- _TEXT PASSAGE_:
What is the difference between mentoring and sponsorship in the context of women's leadership?

Mentoring gives advice. Sponsorship gives access. A mentor meets with a high-potential woman and helps her navigate her career. A sponsor advocates for her in rooms she is not in, puts her name forward for visible opportunities, and uses their political capital on her behalf. In Indian organisations, where informal networks are particularly influential in how advancement opportunities are distributed, the sponsorship gap is a primary driver of the progression disparity. Most women in leadership programmes include mentoring but do not structure true sponsorship.

What is the broken rung and why does it matter more than the glass ceiling?

The broken rung refers to the first promotion from individual contributor to manager. Research on gender gaps in Indian corporate pipelines consistently shows this as the most critical attrition point for women: if they do not reach the first management level, they are permanently excluded from consideration for every level above it. The glass ceiling receives more attention in leadership conversations, but numerically the broken rung accounts for a larger share of the overall representation gap because it operates on a much larger cohort.

How should assessment be used in women's leadership development programmes?

Assessment anchors individual development plans in specific, behavioural data rather than generic curriculum assumptions. For senior women, assessment frequently reveals that the development need is not confidence or communication, which is what most generic programmes deliver, but highly specific strategic influence, stakeholder navigation, or executive communication capabilities. Assessment-anchored programmes give each participant a development plan that addresses their actual gaps rather than the gaps the programme has decided all women must have.

How can an organisation audit whether its talent processes are gender-equitable?

A gender audit of talent processes examines promotion rates at each management transition by gender, succession planning nominations by gender against comparable performance profiles, the criteria used in promotion decisions and whether they carry gender pattern in outcomes, the distribution of visible assignments and high-profile projects by gender, and the rate at which 360-degree feedback recommendations are actioned for men versus women. This data typically surfaces the specific transition points and decision processes where women are most consistently disadvantaged and where targeted redesign will have the most impact.

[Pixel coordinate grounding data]
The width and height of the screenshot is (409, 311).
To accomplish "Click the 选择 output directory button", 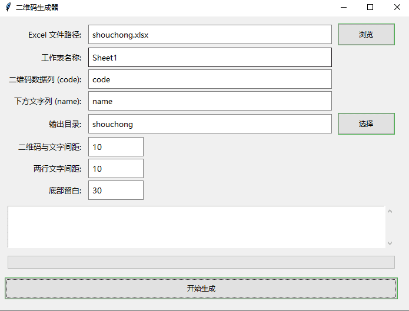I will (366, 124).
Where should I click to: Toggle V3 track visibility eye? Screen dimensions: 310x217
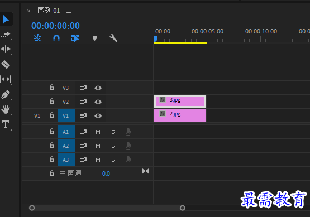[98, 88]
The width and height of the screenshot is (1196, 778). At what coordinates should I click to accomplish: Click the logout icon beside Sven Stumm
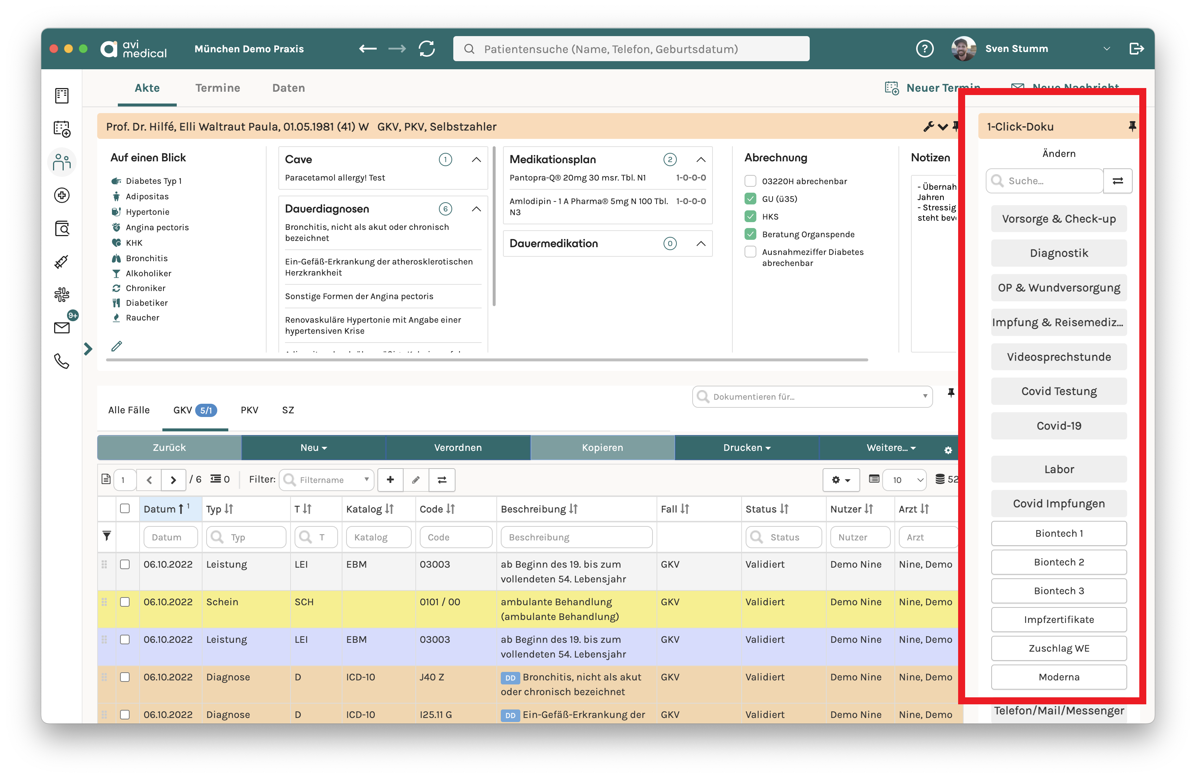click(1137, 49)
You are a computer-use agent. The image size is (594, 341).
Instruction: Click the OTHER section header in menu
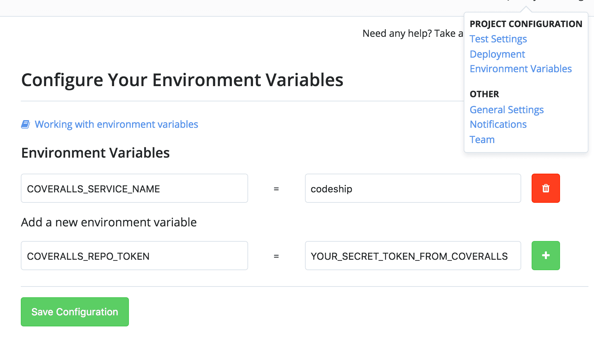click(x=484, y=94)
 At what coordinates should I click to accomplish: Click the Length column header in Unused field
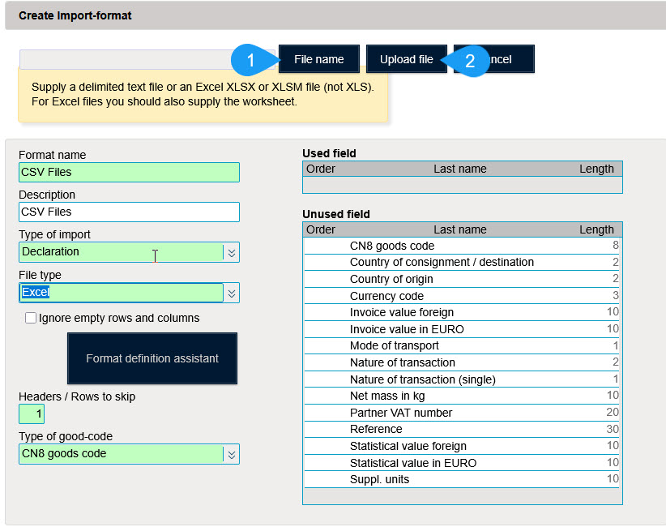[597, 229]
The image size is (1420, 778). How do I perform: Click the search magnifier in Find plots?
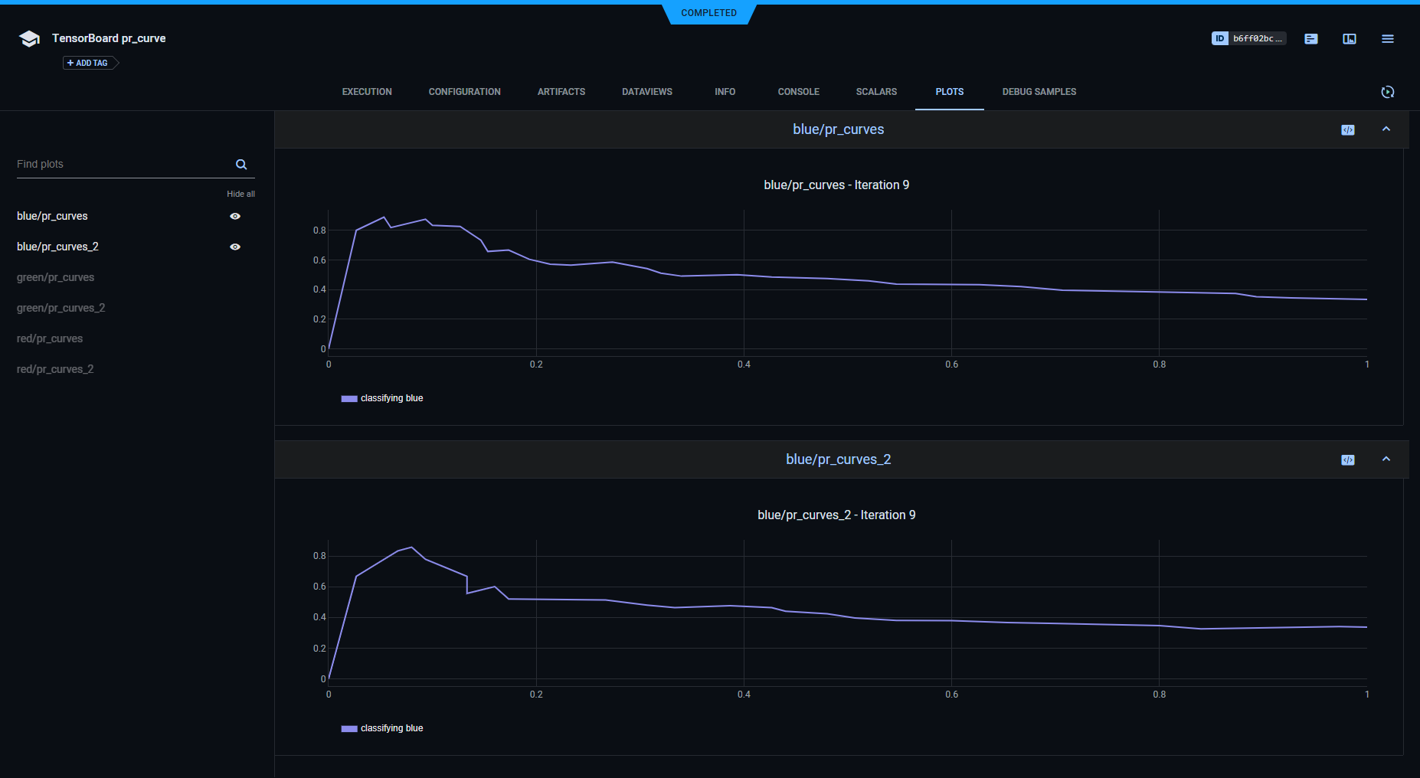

- _REQUIRED WORK_:
In the text on women's leadership, what does the term "broken rung" refer to?

- _REPLY TO THE TASK_:
The first promotion from individual contributor to manager.